Quando un impiego di denaro in un’obbligazione a 5 o 10 anni rende zero o, addirittura, dobbiamo pagare noi, è chiaro che l’incentivo a comprare bond è minimo. Di fatto, non c’è stata alternativa a investire in azioni.
Ora, però, la situazione non è più questa. Ora il bond decennale a 10 anni rende negli USA oltre il 4%. Un livello non lontano dalla media storica e molto più alto della media degli ultimi 20 anni.
In questo momento l’investimento obbligazionario è molto competitivo e i multipli azionari troppo elevati sono sempre meno giustificati.
La Fed non aiuterà
Negli anni passati la principale spinta per i mercati azionari è stata la politica espansiva di FED, BCE e delle altre Banche Centrali.
Ma questa volta la Fed non aiuterà. Le ultime dichiarazioni sono state chiare, il nemico principale ora non è la possibile recessione, ma l’inflazione. Finché questa non sarà sotto controllo, la Fed non smetterà di alzare i tassi.
In ultima analisi, prima che la Fed torni espansiva probabilmente dovremo vedere il tasso di riferimento sopra il tasso di inflazione (o comunque vicino). Attualmente il target della Fed è la fascia 3-3,25%. Ma questo tasso è ancora molto lontano dall’8% del tasso di inflazione. Inflazione che sicuramente scenderà, ma non arriverà al 2-3% dall’oggi al domani. In altre parole, il target del 3-3,25%, che è già sopra il livello attuale, potrebbe essere rivisto al rialzo e arrivare fino al 4%.
Quindi no, nell’immediato la Fed non andrà incontro al mercato azionario, anzi.
Sperare per il meglio, ma prepararsi al peggio
Per noi investitori questo significa che potremmo dover stringere i denti ancora per un po’.
Per chi guarda a lungo termine ed ha nervi saldi, non c’è nulla di sbagliato ora a iniziare (o proseguire) un piano di accumulo di lungo periodo, che abbracci 5 o più anni.
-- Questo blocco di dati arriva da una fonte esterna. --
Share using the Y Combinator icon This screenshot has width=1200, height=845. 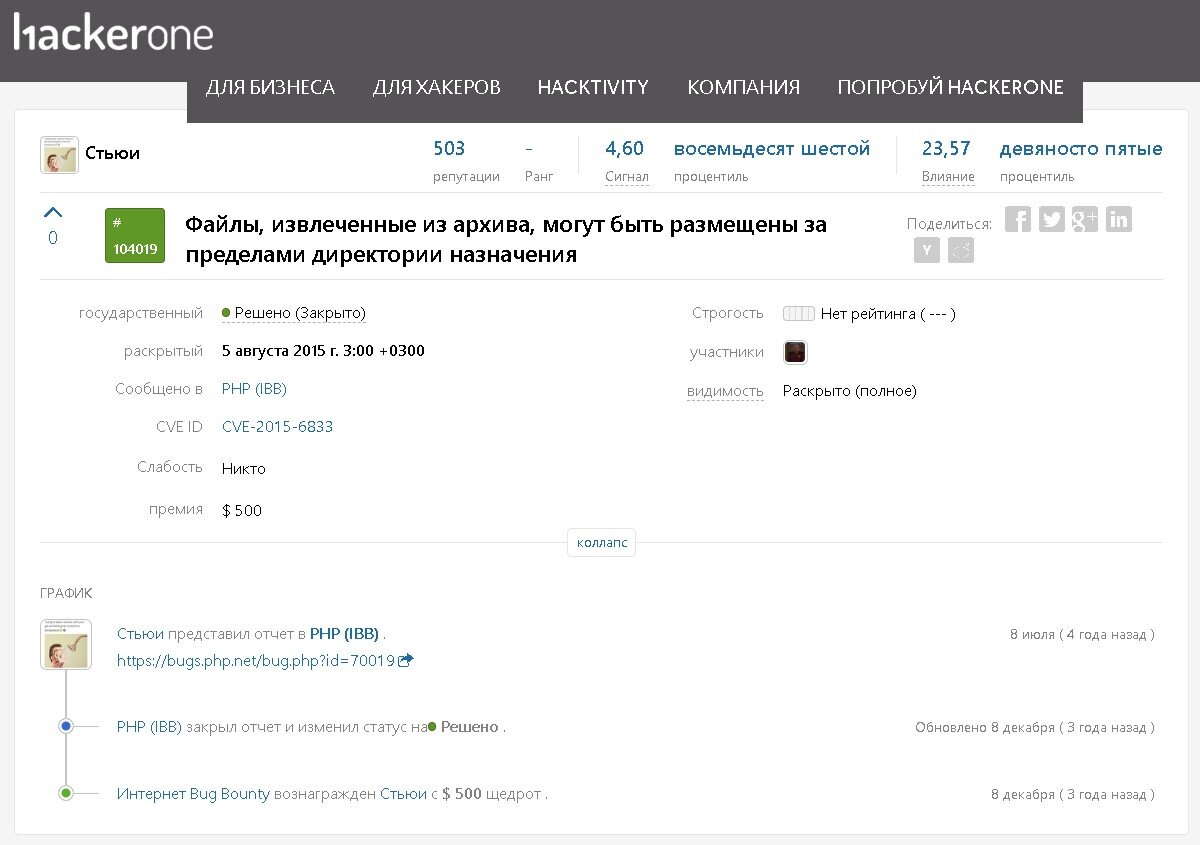coord(926,250)
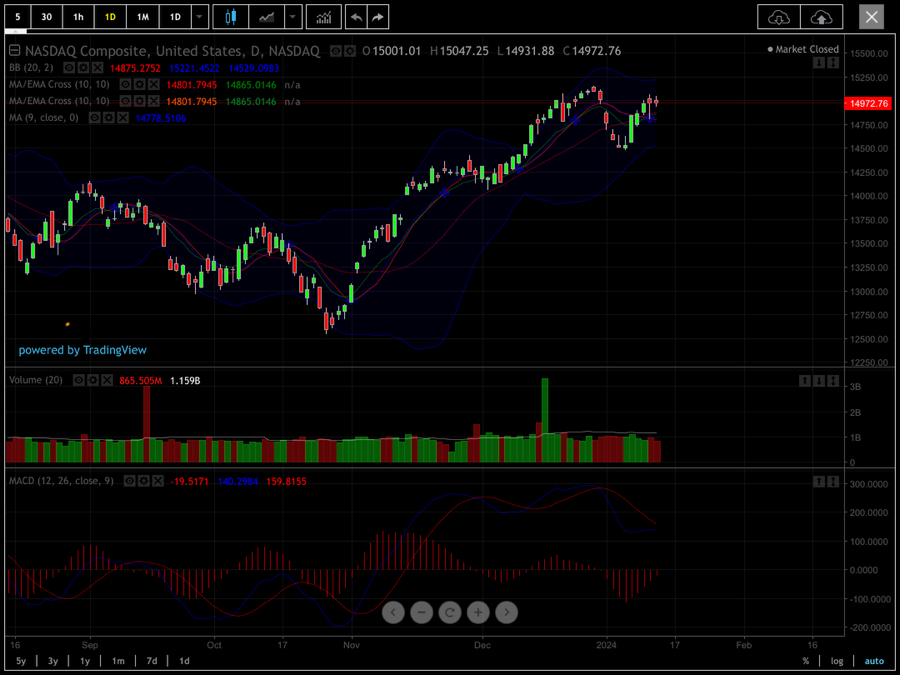Open the indicators chart icon

click(324, 17)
Potremmo non essere al minimo, ma le valutazioni sono oggi più buone di un anno fa e nel tempo questi acquisti dovrebbero premiare.
Ma per chi cerca risultati immediati o non ha la giusta tolleranza al rischio, adesso non dovrebbe esagerare con l’esposizione azionaria, perché quelli attuali potrebbero non essere i minimi.